Information that should be present in the header of the files:
Taxonomic scope: What are the taxa I hold data on, either list, or query definition (query ->
sorry I hold no data)
Do I have descriptions? (e.g. unparsed natural language)
  Do I have structured descriptions? Which kind? e.g. DELTA/NEXUS/XML? or: If so, point
me to where the structure of description is defined
Do I have media (images)?
Do I have keys or other means of identification?
  Do I have interactive keys?

== Discussion topic: Who is interested in a new standard for descriptive data? ==
We distinguished between 3 user/provider interests:
1) The pure user of electronic field guides, applying the descriptions e.g. to identification work,
2) The pure data provider, who holds large amounts of descriptive information that is historical
and has the status of an unchanging publication
3) The data developing scientist, who creates and analyses/uses his or her data. In contrast to
case 2, any data here must be referenced to individual sources and any information is under
contention of being false.

The case of 2 occurs e.g. in projects where legacy information like huge conventional flora or
fauna works are digitized and shall be accessed in a structured way. In cases 1 and 2 the data
can be transformed in ways that may lead to some loss of information (e.g. concerning the
source of individual assertions: "leaves are glandulous when young: observed by Author1,
1980"). However, the case 3 is interested in rigid structure to allow knowledge management
and data validation. The case 3 is the case assumed in programs like the CSIRO Delta
programs, Pankey/Pandora, or DeltaAccess which see themselves as working tools for
scientists.

== Discussion topic: XML markup as proposed by Kevin Thiele ==
Bob Morris raised the question whether Kevin Thieles proposal would be enough to start with,
to which additional structural information can be added. Greg Whitbread thinks yes, but
character types should be added.

Gregor Hagedorn remarked that, without having objections against Kevins principal argument
about the advantages of providing a very simple system that could be used to markup existing
information, it was difficult to say whether the system would be compatible with a more
structured approach, as long as the structured approach is yet very vague. However, it may be
wise to take Kevins approach ahead, risking however to redefine it later.

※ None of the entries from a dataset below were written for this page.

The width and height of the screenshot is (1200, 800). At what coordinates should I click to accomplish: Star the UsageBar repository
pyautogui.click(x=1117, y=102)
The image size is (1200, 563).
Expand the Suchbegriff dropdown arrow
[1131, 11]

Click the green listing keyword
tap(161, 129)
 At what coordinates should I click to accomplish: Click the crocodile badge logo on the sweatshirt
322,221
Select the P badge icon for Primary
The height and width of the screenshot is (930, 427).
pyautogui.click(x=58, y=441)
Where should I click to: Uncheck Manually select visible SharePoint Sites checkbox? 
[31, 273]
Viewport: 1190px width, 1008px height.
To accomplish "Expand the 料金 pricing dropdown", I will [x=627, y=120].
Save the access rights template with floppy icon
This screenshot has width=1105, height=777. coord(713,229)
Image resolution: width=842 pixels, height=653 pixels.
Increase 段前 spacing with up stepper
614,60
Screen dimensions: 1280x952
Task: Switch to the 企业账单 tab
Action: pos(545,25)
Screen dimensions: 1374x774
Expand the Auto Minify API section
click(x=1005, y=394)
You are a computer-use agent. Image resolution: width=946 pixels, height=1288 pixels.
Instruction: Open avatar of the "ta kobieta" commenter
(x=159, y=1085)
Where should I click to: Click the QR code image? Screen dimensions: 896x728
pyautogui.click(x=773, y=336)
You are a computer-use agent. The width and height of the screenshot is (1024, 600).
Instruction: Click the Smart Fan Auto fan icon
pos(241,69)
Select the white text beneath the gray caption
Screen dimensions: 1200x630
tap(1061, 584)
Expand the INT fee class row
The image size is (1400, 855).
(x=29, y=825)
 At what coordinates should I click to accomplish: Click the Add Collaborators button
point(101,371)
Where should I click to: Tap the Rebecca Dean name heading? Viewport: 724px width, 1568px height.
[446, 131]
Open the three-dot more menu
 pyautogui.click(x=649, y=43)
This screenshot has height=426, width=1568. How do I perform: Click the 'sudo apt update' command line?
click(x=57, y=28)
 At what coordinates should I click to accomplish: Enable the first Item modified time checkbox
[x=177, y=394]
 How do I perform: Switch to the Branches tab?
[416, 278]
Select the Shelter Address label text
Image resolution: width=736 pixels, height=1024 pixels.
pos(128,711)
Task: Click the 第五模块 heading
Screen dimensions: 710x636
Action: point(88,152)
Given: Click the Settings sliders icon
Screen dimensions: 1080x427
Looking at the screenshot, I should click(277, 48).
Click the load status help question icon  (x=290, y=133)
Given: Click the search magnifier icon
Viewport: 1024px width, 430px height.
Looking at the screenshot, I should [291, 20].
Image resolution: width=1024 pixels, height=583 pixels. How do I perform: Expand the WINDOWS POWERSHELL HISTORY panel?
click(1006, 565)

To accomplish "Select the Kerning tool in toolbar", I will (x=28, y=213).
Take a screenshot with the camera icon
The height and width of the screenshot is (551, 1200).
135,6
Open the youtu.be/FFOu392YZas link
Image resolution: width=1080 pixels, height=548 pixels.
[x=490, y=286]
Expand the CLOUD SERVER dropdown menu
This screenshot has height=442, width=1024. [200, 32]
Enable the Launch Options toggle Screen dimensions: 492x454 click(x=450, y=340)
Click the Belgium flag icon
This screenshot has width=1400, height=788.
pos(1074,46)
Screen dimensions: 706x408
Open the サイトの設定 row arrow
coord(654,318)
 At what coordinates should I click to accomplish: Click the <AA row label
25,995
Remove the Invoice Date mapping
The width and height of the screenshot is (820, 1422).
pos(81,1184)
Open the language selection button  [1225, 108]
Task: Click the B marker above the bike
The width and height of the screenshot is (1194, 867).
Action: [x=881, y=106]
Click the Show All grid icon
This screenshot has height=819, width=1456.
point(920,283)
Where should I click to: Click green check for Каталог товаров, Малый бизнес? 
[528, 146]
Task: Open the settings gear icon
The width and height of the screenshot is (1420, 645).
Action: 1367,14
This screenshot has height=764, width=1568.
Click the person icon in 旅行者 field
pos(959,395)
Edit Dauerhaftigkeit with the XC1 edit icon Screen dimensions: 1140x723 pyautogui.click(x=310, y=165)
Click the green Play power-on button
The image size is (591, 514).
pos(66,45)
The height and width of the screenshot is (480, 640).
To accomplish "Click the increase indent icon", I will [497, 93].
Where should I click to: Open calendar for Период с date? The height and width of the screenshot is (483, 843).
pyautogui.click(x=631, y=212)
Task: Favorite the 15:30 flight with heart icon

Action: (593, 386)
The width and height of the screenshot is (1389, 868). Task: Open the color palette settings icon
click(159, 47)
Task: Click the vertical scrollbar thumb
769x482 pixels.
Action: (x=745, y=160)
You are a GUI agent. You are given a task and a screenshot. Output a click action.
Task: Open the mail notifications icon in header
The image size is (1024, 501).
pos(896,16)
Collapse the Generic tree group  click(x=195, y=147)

It was agreed that it is desirable to have a common standard which defines levels of structure.
Gregor Hagedorn remarked that a software may require at least a certain structural level, e.g.
a structured database may require coded markup of character and feature, referring to a full
character schema. Levels should be clearly labeled, so that an application can easily detect
whether there is sufficient structure for its needs. However, levels should be known not only to
the software, but also to users so that scientists can communicate I can give you this, is this
ok for you? Problems like those with versions of the DELTA standard (format changes, but
version not recognizable for importing software), or in the graphics area the TIF-problem
(the standard defines an envelope, which may contain any kind of information, including
proprietary formats unreadable for other software) should be avoided. Possible levels could be:
...
...
Level 0: The description is marked up as a block referring to a certain taxon. No markup of
structures, methodology, or features.
Level 1: Level 0 plus markup (not necessarily complete) of structures (leaf, flower, ) or
method (naked eye, hand lens, light microscope, scanning electron microscope)
Level 2: Level 1 plus markup of characters (i.e. structure/methodology/feature), but not
character states
Level 3: Level 2 plus markup of states
Level 4: Level 3, fully coded markup referring to separate character definition/schema
Are more levels needed? More orthogonal scheme, with complete/incomplete markup noted
separately?
Gregor Hagedorn brought up the question whether the simpler, character schema-free forms
of  XML markup are able to cope with queries and reports in multiple languages. It seems to
him that the words of the language stand for only the English understanding, without any
definition being available elsewhere. This is a contrast to the DELTA method of defining
characters and states, and using codes that can easily be output in multiple languages
concurrently.

Nicholas Lander: There is a file format standard, the "Star file" format (20 yrs old but dynamic
CODATA standard, now also in xml) in chemistry supplies means to define core character
lists with supplements

== Discussion topic: Discussion of future of DELTA format ==
Nicholas Lander: We need more rigorous system. It was agreed to put efforts into the
original idea of developing a system that goes beyond DELTA and Nexus, but encompassed
the functionality of NEXUS, DELTA/New DELTA, and adds the additional requirements
identified by LucID or DeltaAccess. Richard Pankhurst warned about the generalized system
fallacy: Any system that tries to fulfill too many requirements will become very complex and
inherently difficult to analyze and maintain. There is a danger of creating a monster-structure
nobody will actually use.

@@ Question to participants: something was discussed about the Free Delta system, but I
missed that in my note. Anybody can fill in here?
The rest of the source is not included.